Il progetto fu battezzato  “Whitecoat”, camice bianco. Delegazioni di esperti al soldo della task force del tabacco partivano alla volta di Lione proponendo incontri con i responsabili della ricerca, riferendo quindi alla casa madre, pronta a sua volta a sfornare comunicati stampa di segno opposto.

La gola profonda italiana fu il professor Giuseppe Lojacono, ex docente di economia sanitaria all’università di Perugia e consulente della Scr. Lojacono visitò  più volte lo IARC nel suo ruolo di Direttore Responsabile, dal 1977 al 1999, della Rivista Epidemiologia & Prevenzione (E & P), organo ufficiale della Società Scientifica Italiana di Epidemiologia, agendo in incognito nel mondo scientifico italiano ed europeo, senza mai dichiarare questa sua attività e affiliazione all’industria del tabacco.

E’  stata la stessa Rivista E &P che con molto coraggio  ha rivelato al grosso pubblico sanitario italiano l’affaire Lojacono-Philip Morris.

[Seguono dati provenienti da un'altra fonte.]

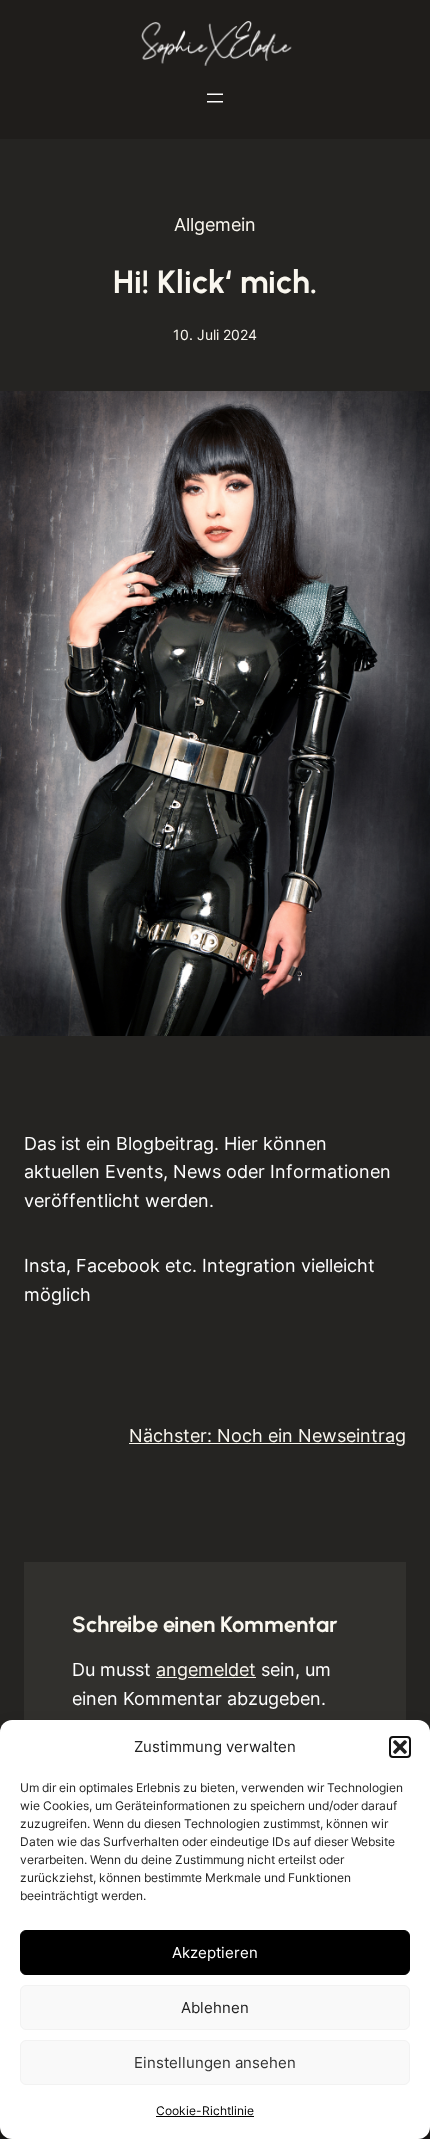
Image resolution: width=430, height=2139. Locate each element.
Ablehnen (215, 2007)
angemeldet (206, 1669)
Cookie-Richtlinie (205, 2110)
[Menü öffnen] (215, 98)
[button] (400, 1747)
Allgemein (215, 224)
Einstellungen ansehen (215, 2062)
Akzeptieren (215, 1952)
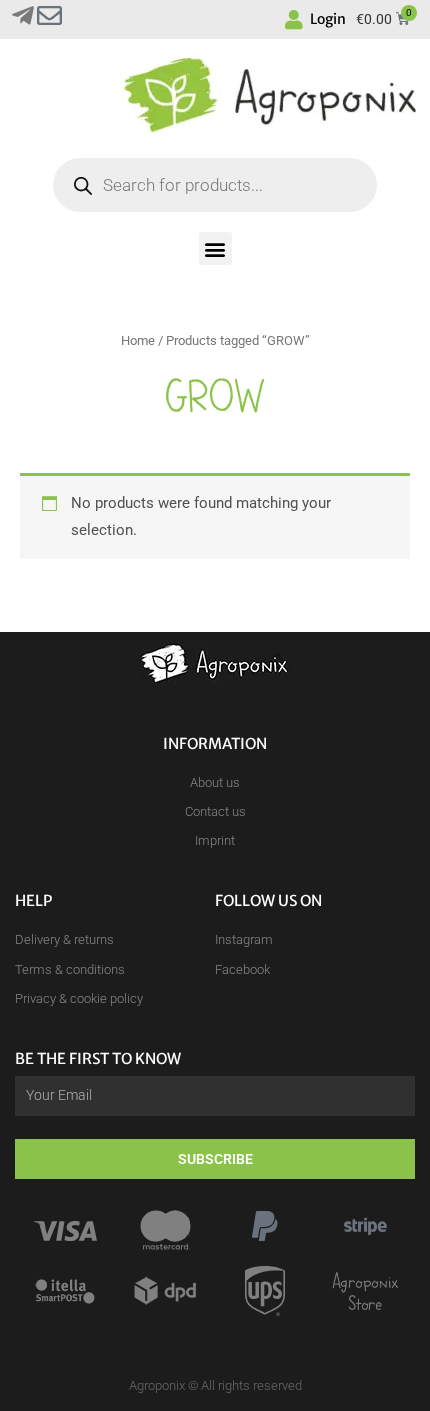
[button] (215, 248)
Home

Lojacono, morto nel 1999, per 10 anni, dal 1988 al 1998 aveva partecipato a convegni, tenendo d’occhio la produzione scientifica italiana e  raccogliendo informazioni che puntualmente inviava, tramite la SRC, alla PM.

Lojacono relazionava sulle inclinazioni della Comunità scientifica italiana e dell’opinione pubblica sul fumo. Nei suoi report si sottolinea la propensione degli epidemiologi nostrani ad occuparsi di fattori di rischio presenti nei luoghi di lavoro, nell’ambiente urbano e nei cibi, concludendo che in virtù di questa vocazione “la comunità scientifica italiana, o almeno una parte di essa (…) ha già dato e può continuare a dare contributi rilevanti al ridimensionamento del problema fumo passivo sulla coscienza nazionale” (doc. n° 2501356124).

E suggeriva le strategie da utilizzare per deviare l’attenzione dei ricercatori e del pubblico dalla nocività del fumo passivo, oggetto della ricerca IARC: “Ridimensionare il ruolo e il peso del fumo passivo come fattore di rischio” è la proposta rilanciata in più documenti, “immettendo nel gran calderone più generale della Indoor Air quality (ottobre 1990 – doc. n° 2028350107-13).